(WRITTEN EXERCISE) Please reproduce every line of the material below word for word, leaving out the pictures.

— Start of WORKING DATA —

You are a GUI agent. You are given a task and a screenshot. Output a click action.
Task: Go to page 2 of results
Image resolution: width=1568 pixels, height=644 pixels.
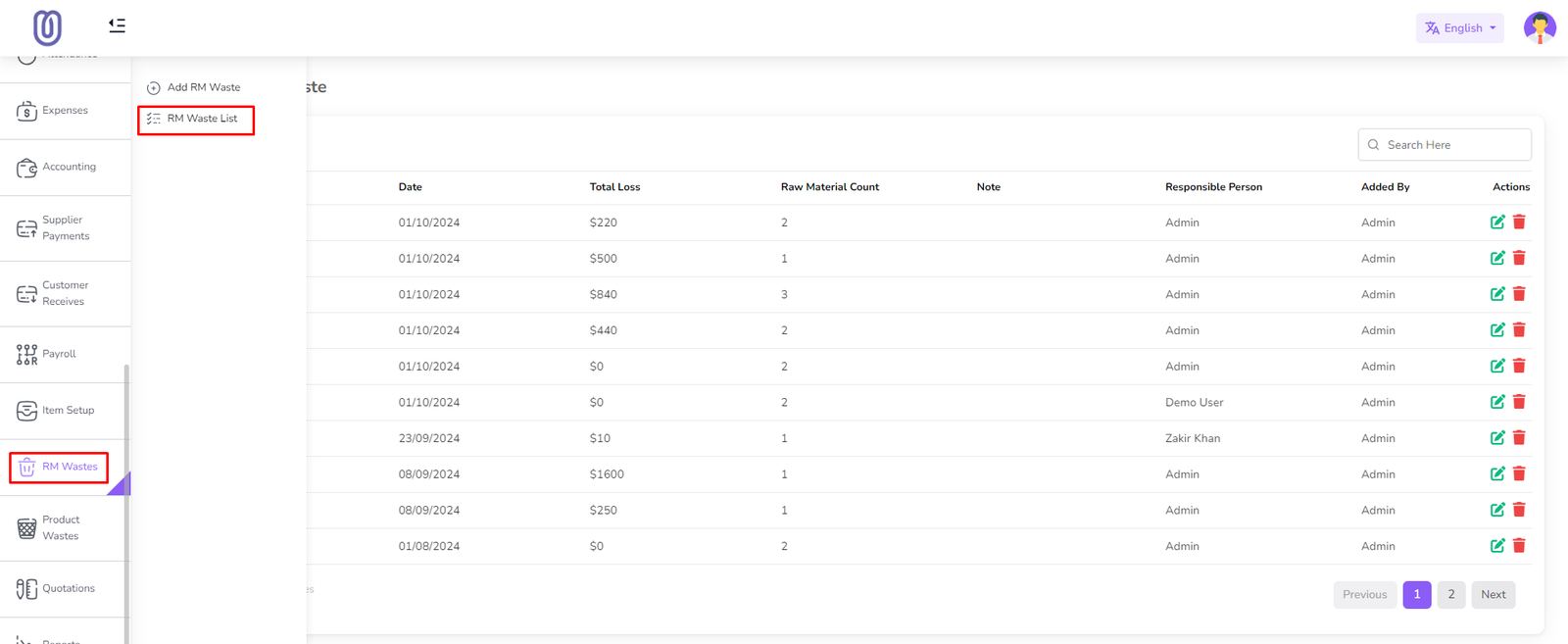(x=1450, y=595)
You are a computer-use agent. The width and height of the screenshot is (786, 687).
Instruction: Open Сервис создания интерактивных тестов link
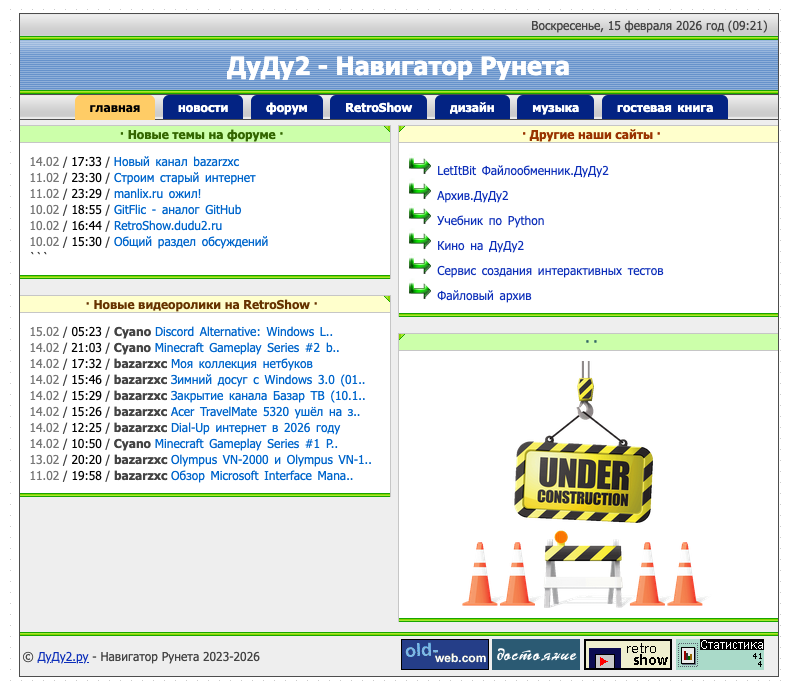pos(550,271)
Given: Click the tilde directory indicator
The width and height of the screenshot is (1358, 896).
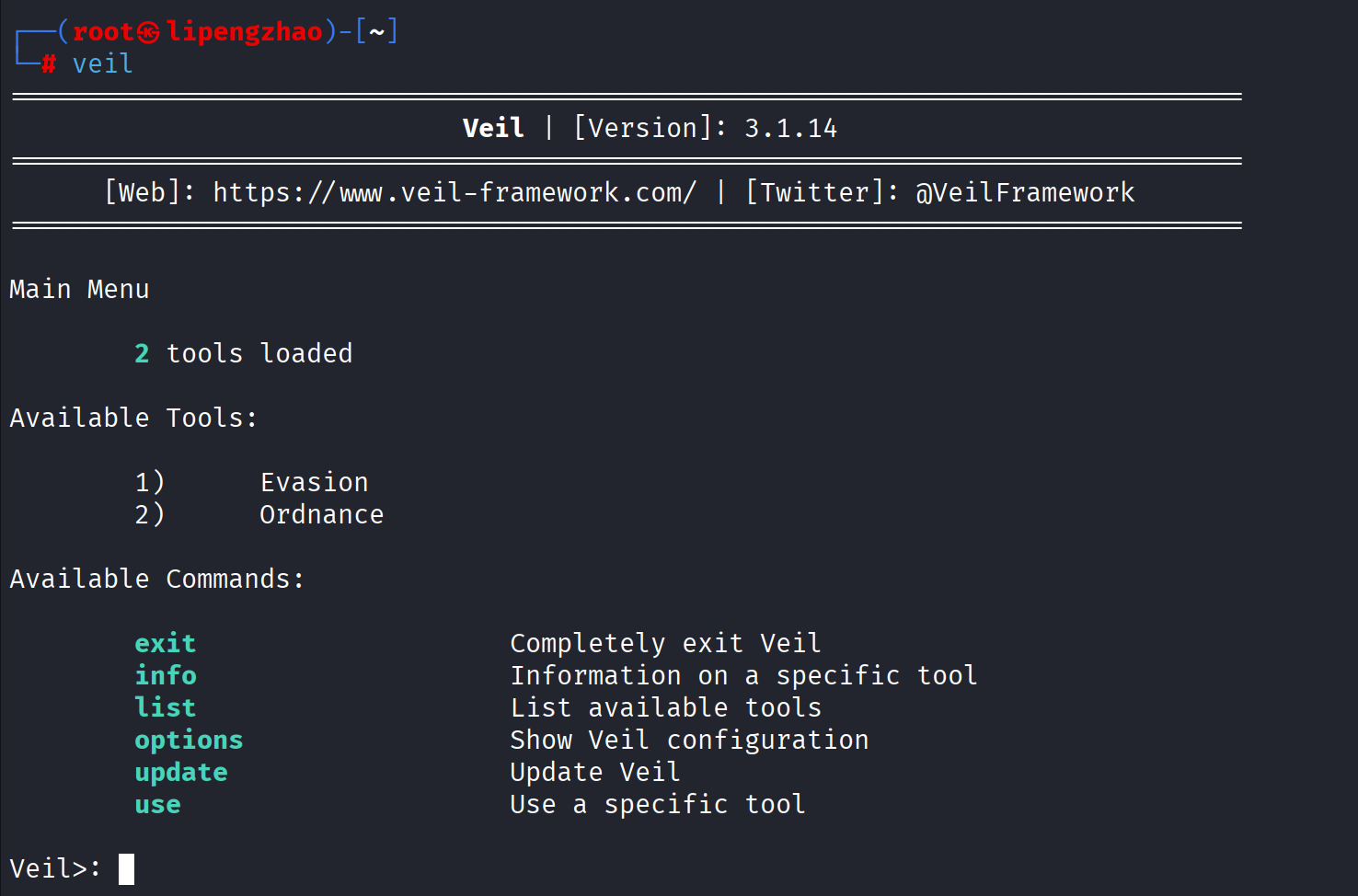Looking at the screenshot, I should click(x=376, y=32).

— End of WORKING DATA —

(THE SOLUTION)
You are a GUI agent. You are given a task and a screenshot. Output a click action.
Task: Go to page 2 of results
Image resolution: width=1568 pixels, height=644 pixels.
(x=1450, y=595)
You are a computer-use agent. The width and height of the screenshot is (786, 687).
Instruction: Open Сервис создания интерактивных тестов link
pos(550,271)
Given: Click the tilde directory indicator
The width and height of the screenshot is (1358, 896).
Looking at the screenshot, I should click(x=376, y=32).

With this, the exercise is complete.